CEL ĆWICZENIA
Zredaguj fragment wpisu o misjach Apollo, zastępując każde wystąpienie „zdjęć” słowem „fotografii”. Zacznij od zdania, w którym są słowa „Po wielu miesiącach”, i zakończ po słowach „Ale do rzeczy...”.

PRZYTOCZONY TEKST

Witam wszystkich szanownych forumowiczów.
Po wielu miesiącach śledzenia tego forum postanowiłem napisać swój pierwszy post.
Jest to prosta analiza ilości zdjęć wykonanych podczas wszystkich misji Apollo. Analiza została wykonana przez Jack-a White współautora strony
www.aulis.com.
Od siebie dodam że wszyscy zapaleni zwolennicy teorii mówiącej o bezpiecznej podróży, lądowaniu oraz powrocie ludzi z księżyca powinni zaznajomić się z jej zawartością. Ale do rzeczy...
Poniżej przedstawiam zestawienie ilości zdjęć wykonanych podczas wszystkich sześciu misji Apollo:
Apollo 11 - pstryknęli w sumie 121 zdjęć
Apollo 12 - pstryknęli w sumie 504 zdjęć
Apollo 14 - pstryknęli w sumie 374 zdjęć
Apollo 15 - pstryknęli w sumie 1021 zdjęć
Apollo 16 - pstryknęli w sumie 1765 zdjęć
Apollo 17 - pstryknęli w sumie 1986 zdjęć
Tak więc 12 astronautów podczas wszystkich misji wykonało w sumie 5771 zdjęć.(???)
Dla mnie wygląda to na strasznie dużą ilość zdjęć biorąc pod uwagę fakt , że nie polecieli oni tam tylko po to żeby pstrykać sobie fotki nawzajem i robić zdjęcia ładnym widoczkom wokół siebie (kwestie dziwacznej i powtarzalnej panoramy oraz niespójności i mówiac potocznie ''dziwactw'' na zdjęciach były poruszane wielokrotnie wiec zostawmy to..) skupmy się na czymś innym.

FRAGMENT DANYCH
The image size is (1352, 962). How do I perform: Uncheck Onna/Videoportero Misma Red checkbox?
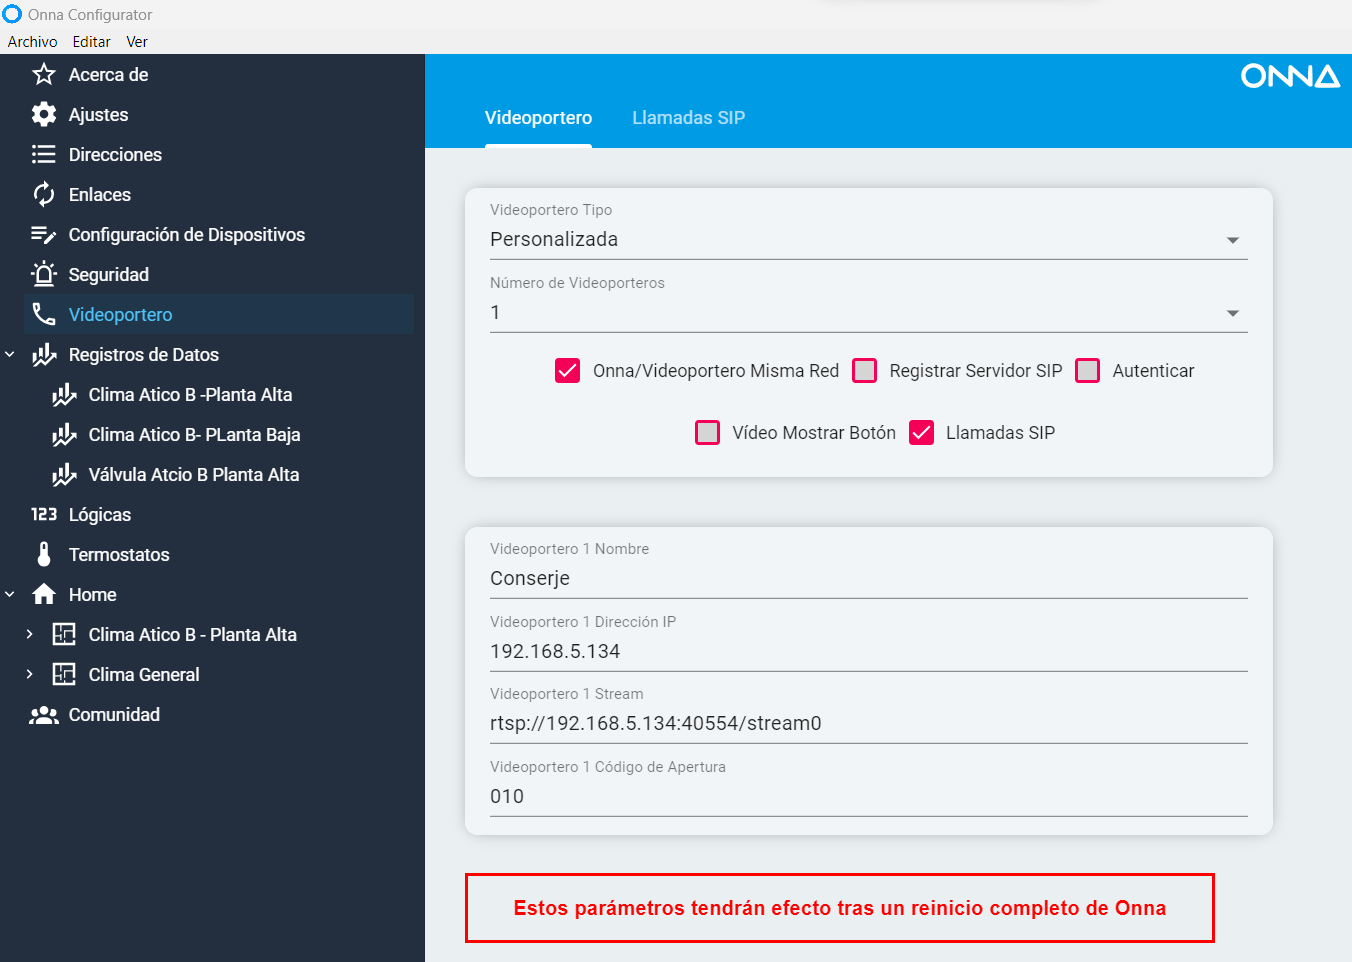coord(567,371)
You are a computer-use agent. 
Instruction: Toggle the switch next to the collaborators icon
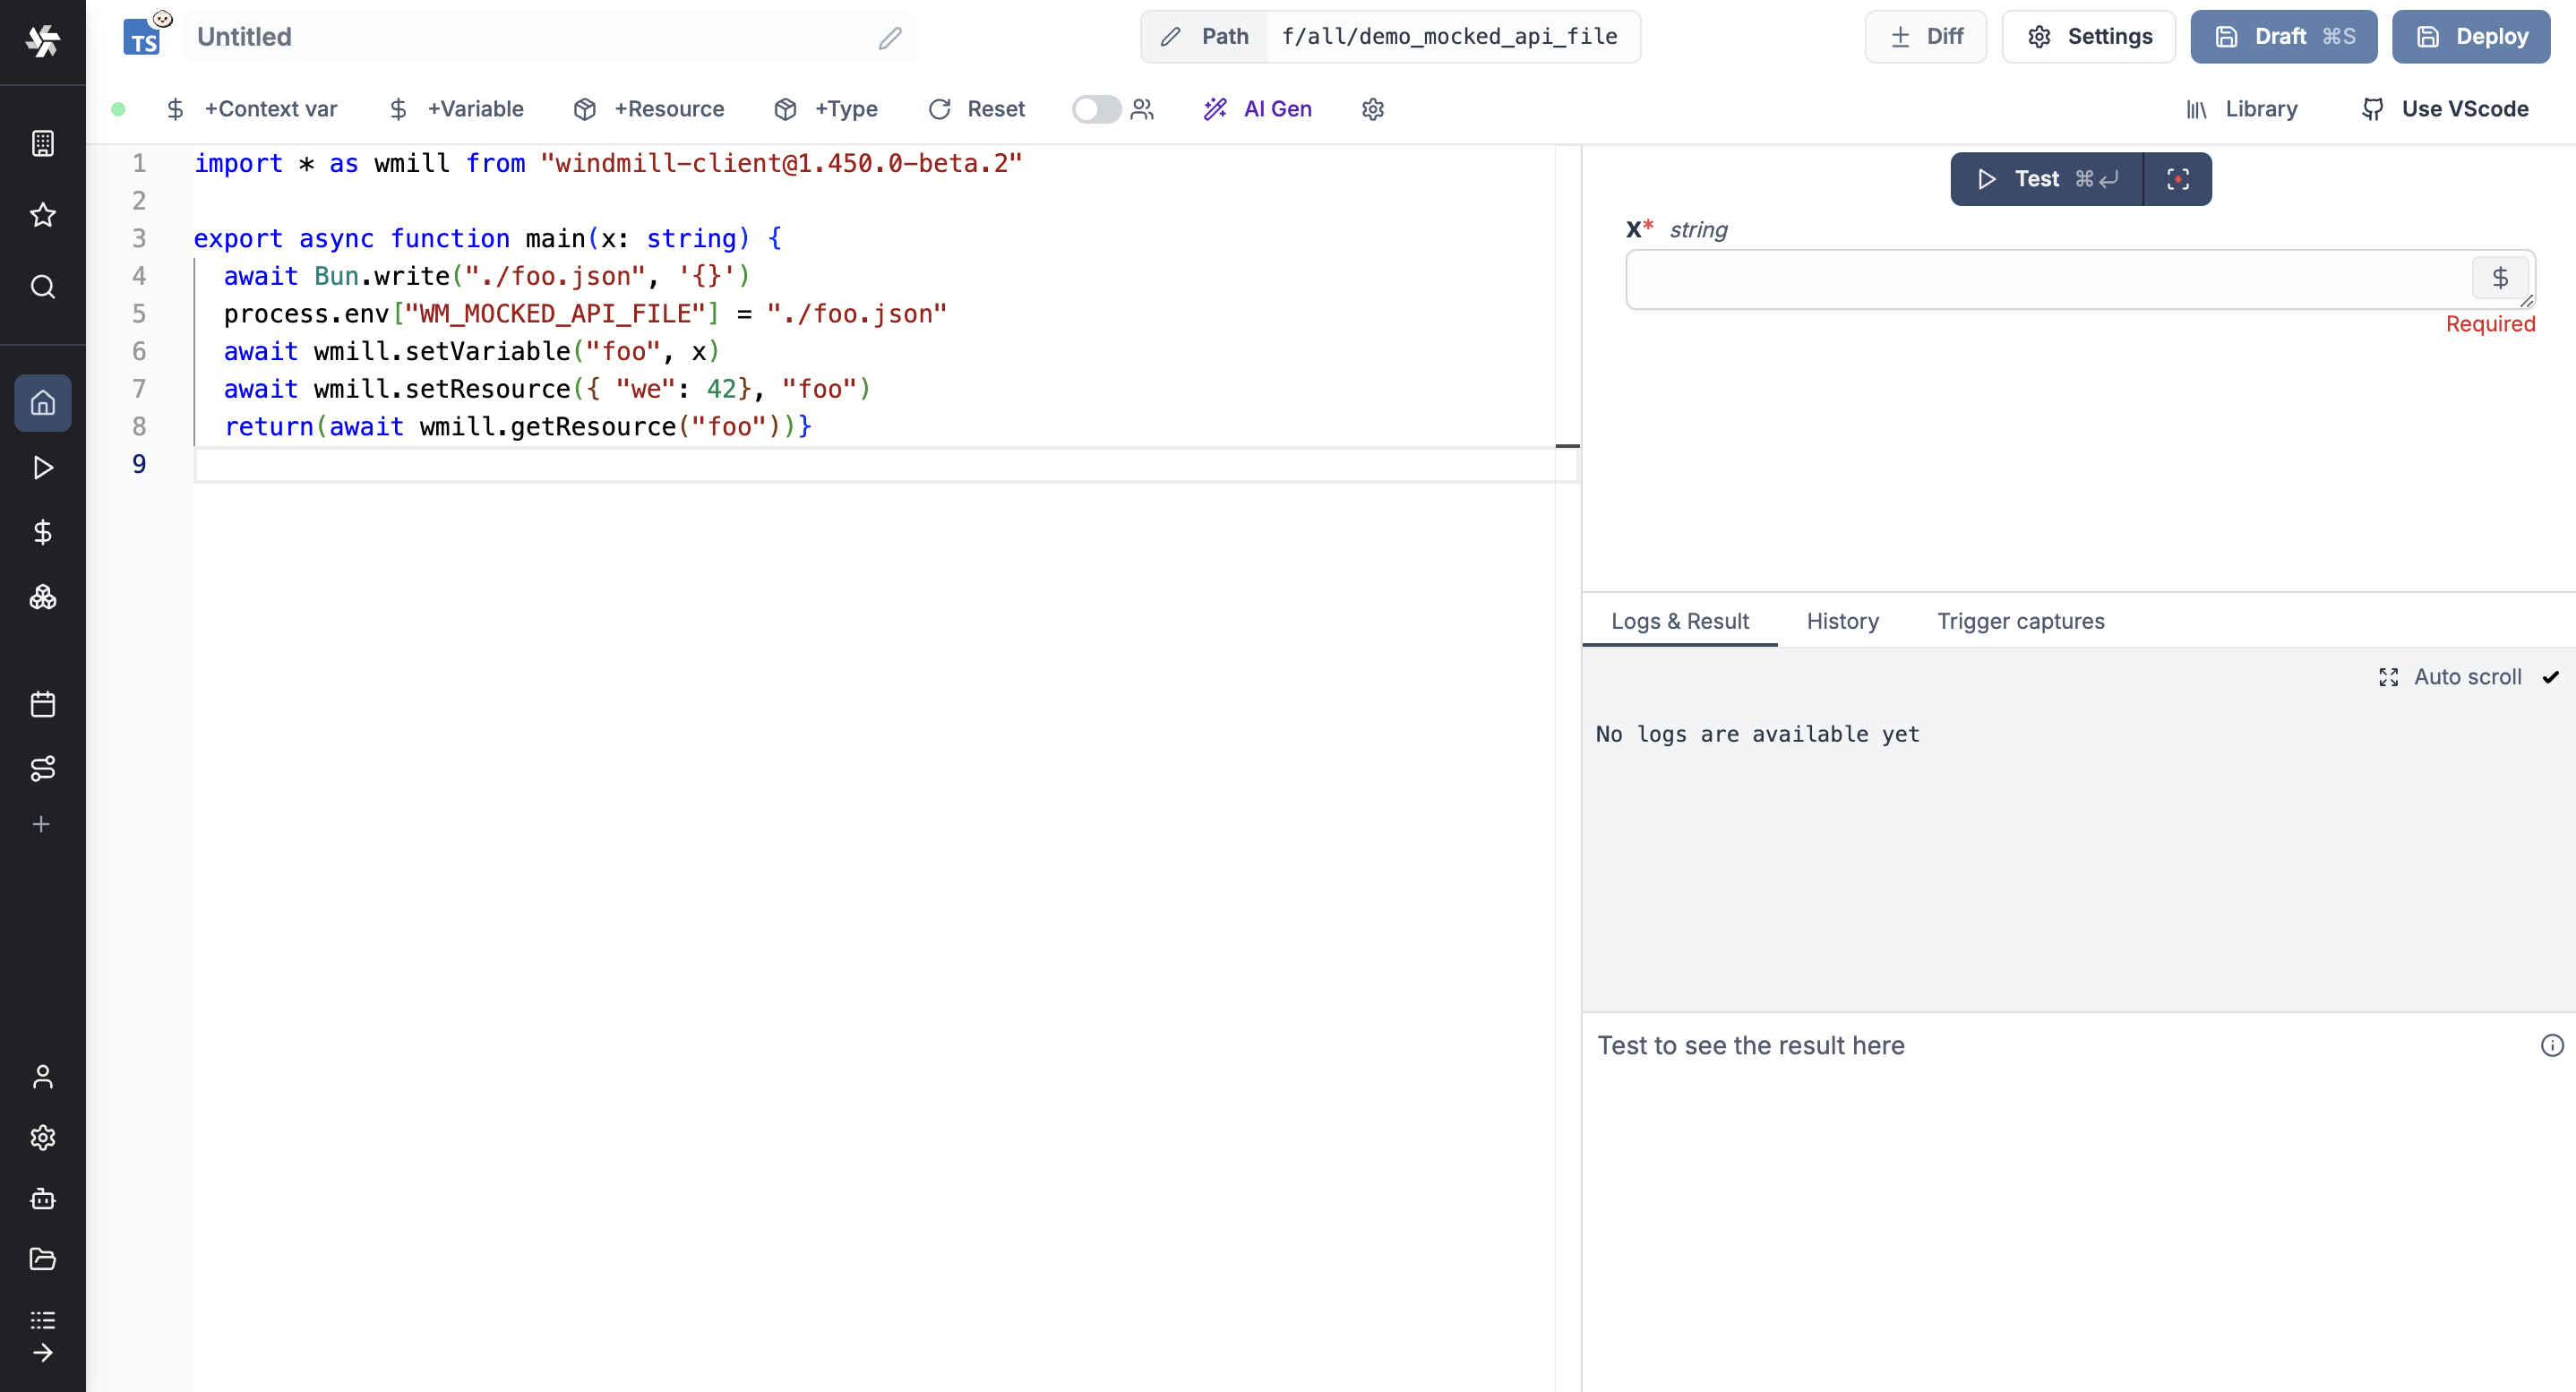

WYNIK ĆWICZENIA
Po wielu miesiącach śledzenia tego forum postanowiłem napisać swój pierwszy post.
Jest to prosta analiza ilości fotografii wykonanych podczas wszystkich misji Apollo. Analiza została wykonana przez Jack-a White współautora strony
www.aulis.com.
Od siebie dodam że wszyscy zapaleni zwolennicy teorii mówiącej o bezpiecznej podróży, lądowaniu oraz powrocie ludzi z księżyca powinni zaznajomić się z jej zawartością. Ale do rzeczy...